Saved data entries
----

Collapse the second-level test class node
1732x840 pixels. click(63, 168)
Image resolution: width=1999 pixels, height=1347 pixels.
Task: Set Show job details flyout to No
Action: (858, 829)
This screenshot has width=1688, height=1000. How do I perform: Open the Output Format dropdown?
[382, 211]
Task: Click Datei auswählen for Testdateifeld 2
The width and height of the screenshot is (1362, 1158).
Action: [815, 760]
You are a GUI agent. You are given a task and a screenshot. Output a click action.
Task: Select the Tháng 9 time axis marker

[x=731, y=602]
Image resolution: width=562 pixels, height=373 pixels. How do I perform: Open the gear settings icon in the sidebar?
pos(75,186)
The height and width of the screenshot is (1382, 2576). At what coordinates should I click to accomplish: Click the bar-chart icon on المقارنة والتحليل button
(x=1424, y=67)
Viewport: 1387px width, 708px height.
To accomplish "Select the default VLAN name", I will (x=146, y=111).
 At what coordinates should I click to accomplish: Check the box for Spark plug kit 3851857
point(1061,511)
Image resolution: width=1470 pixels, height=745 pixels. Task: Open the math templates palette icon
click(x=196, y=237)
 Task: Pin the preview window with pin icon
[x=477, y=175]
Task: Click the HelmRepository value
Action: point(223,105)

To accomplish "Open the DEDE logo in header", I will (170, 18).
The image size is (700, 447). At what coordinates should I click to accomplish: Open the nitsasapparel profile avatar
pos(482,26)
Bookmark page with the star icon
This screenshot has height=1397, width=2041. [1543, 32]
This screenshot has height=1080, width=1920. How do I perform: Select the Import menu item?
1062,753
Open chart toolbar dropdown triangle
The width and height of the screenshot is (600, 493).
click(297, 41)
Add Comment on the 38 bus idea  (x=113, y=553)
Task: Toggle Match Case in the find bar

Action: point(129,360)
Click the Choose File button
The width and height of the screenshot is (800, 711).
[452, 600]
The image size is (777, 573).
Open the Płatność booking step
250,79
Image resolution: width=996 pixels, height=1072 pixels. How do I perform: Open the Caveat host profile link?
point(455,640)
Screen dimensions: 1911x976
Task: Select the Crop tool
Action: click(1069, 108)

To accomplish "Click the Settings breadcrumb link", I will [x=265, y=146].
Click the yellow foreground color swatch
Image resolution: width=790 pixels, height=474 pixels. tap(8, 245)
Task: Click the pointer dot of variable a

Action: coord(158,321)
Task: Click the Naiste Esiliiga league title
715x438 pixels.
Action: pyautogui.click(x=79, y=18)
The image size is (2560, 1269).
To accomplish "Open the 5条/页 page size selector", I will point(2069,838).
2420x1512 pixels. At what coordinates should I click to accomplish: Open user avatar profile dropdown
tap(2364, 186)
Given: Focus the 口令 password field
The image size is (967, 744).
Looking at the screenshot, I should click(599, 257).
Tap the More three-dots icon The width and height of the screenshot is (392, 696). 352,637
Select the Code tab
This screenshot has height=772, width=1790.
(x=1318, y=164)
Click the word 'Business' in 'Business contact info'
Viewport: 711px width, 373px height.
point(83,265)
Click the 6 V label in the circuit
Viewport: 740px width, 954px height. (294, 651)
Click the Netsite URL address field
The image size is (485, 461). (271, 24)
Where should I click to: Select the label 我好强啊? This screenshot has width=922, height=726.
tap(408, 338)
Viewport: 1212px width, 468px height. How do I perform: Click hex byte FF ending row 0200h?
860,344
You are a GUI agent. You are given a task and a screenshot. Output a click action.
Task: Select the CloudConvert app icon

----

→ What is required: Replace "screenshot" with "capture" in the lines between the one holding "Task: Click Datei" and the one holding "[x=731, y=602]", inclusive, and write out only those lines with nothing else altered.

→ Response to the exercise:
Task: Click Datei auswählen for Testdateifeld 2
The width and height of the capture is (1362, 1158).
Action: [815, 760]
You are a GUI agent. You are given a task and a capture. Output a click action.
Task: Select the Tháng 9 time axis marker

[x=731, y=602]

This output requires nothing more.